Get requests should go via a raft log too

jerrinot commented 2 years ago

Hi, this looks like a fun project. I am really not a golang dev, but I did a quick peek and here are some quick observations:

A follower might be behind a leader so when you do a get() on a follower you might get a stale value -> this breaks linearaziblity -> the system is no longer CP (in terms of CAP) -> You just violated the CP promise from readme :cry:

So a naive solution could be to always ask a leader, right? The problem is that a leader might be partitioned away, a new leader is elected without the original leader knowing, the system will make progress, again, without the old leader knowing. So the old leader might give you a stale reply and this again breaks linearizability.

The simplest solution is to do GET requests via the full Raft consensus. This will avoid stale replies and maintains linearizability. :muscle: There is an obvious downside: The raft log gets populated just by doing read-only requests. Not great. There are some optimization techniques, I believe some of them are documented in the Raft dissertation. I hope I didn't misremember that!

I didn't check how the server additional/removal works, but it's also a very tricky area with potential for subtle bugs.

Please don't get discouraged by :point_up:, I'm glad to see projects in this area! Happy Rafting!

inelpandzic commented 2 years ago

Hello, first of all, much much thanks for the feedback. And no man, not discouraged, but on the contrary, I'm encouraged with this, love to solve these kinds of problems, that's why I'm doing this (and hope it will full time, not a side project 😄 ).

Yes, you are totally right, a get() can read stale data, I'm fully aware of it and wanted to be like that (for now at least).
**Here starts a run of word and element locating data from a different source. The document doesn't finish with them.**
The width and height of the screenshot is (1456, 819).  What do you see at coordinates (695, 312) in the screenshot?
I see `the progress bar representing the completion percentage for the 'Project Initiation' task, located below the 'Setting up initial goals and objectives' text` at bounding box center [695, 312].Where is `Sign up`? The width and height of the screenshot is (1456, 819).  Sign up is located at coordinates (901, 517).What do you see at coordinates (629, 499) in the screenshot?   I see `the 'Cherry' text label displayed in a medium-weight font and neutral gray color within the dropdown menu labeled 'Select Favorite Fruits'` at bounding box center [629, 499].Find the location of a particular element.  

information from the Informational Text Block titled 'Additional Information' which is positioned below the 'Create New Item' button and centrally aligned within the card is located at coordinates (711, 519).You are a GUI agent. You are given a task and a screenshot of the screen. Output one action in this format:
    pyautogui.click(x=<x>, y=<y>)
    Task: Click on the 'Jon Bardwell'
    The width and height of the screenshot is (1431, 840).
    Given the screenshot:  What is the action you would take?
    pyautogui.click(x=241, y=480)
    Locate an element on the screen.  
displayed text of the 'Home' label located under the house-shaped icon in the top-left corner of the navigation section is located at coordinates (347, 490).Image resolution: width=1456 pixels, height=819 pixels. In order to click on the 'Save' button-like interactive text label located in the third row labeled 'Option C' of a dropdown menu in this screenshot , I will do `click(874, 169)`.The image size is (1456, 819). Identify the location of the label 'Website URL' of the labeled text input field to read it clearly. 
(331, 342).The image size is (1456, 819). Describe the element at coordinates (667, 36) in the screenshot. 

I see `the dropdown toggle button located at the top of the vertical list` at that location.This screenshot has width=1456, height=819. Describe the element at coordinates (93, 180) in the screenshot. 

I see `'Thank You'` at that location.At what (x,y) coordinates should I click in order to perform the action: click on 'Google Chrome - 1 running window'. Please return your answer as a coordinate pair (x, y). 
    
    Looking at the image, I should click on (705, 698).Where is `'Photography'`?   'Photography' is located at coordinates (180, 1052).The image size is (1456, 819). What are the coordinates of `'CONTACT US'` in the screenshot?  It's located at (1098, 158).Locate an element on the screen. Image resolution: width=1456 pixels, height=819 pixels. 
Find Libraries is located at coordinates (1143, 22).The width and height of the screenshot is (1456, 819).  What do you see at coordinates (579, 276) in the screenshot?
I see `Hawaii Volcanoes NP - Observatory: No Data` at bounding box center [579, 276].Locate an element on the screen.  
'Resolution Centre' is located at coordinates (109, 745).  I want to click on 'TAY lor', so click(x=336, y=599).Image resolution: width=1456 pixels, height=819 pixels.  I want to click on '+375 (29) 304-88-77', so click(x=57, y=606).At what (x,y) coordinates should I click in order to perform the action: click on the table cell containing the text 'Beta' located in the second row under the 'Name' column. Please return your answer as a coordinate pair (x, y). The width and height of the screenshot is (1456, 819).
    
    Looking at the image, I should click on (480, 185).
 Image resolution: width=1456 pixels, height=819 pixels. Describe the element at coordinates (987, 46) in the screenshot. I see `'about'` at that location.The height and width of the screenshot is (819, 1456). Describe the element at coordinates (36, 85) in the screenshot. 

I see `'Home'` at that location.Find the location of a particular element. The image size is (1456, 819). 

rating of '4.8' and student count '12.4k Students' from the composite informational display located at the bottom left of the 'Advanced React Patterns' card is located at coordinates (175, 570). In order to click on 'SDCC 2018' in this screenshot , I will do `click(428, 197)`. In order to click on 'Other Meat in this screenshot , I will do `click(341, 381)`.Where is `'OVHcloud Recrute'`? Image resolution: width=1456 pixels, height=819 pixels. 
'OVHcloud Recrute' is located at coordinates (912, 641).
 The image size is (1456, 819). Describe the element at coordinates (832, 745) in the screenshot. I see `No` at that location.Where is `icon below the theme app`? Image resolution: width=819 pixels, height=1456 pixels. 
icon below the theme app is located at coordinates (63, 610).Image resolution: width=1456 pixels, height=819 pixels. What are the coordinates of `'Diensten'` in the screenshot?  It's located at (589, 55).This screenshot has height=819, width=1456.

Didn't want to go for linearizability necessarily, but more like for sequential consistency (although I should have realized that with that I don't have a CP property). The reason is primarily my time constraint :) and also I wanted to have a bit lower latency without going for reads through Raft.

So a naive solution could be to always ask a leader, right?

No, definitely not, first for the reasons you described, but also I don't want for everything to go through the leader, it puts the burden on that node and lowers the latency (even though this can happen if a system using imdgo is a heavy write system)

I didn't check how the server additional/removal works

Here I simply fully rely on my underlining Hashicorp's Raft implementation. On a system startup all of the nodes have to be known, atm it's not supported adding a node to a running cluster. When you have a new node, you'll update your config and redeploy your instances, and that way a cluster would be bootstrapped with additional nodes. Not ideal, I know, but I'm starting this one small step at a time 😄

For now, I'm gonna update the readme to remove misleading CP property which I violate.

Again, thank you very much man for taking the time to check this out, much appreciated!!

jerrinot commented 2 years ago

Cool! A fixed membership is a good choice for an educational project! Otherwise, it gets hairy really quickly:)

Ad consistency guarantees: The problem with local-only reads is they are not even sequentially consistent. Local reads can yield indefinitely stale results. Consider this scenario:

Setup: 3 nodes: n0 (leader), n1 (follower), n2 (follower) Initial State: x = 0

Execution on n2: set(x, 1) //applied on n0 and n1 print(get(x)) //local read on n2

With local-only get() this execution will print 0. Read-Your-Writes is violated and thus sequential consistency is violated too.

This is OK for many applications and performance benefits are obvious. So some systems allow configurable guarantees. Hazelcast internally uses 3 different modes for read-only requests, see: https://github.com/hazelcast/hazelcast/blob/14ef0dbefa4a6fa00a50a8873aeea02ec6c3f5e4/hazelcast/src/main/java/com/hazelcast/cp/internal/raft/QueryPolicy.java#L23-L54

inelpandzic commented 2 years ago

Yes, yes, I understand, you're totally right!! Thx, this is the ticket on top of my backlog :)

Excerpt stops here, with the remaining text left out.